_Stored data_.
BEGIN
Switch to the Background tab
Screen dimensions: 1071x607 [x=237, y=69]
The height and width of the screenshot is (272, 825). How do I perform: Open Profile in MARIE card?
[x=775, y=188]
END
BEGIN
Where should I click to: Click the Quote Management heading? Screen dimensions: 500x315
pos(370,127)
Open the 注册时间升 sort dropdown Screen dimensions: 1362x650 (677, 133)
END
_Work instruction_.
Retype exactly, and only, the lines above from the one where "Where should I" occurs up to and including the one where "Open the 注册时间升" occurs.

_Expected output_.
Where should I click to: Click the Quote Management heading? Screen dimensions: 500x315
pos(370,127)
Open the 注册时间升 sort dropdown Screen dimensions: 1362x650 (677, 133)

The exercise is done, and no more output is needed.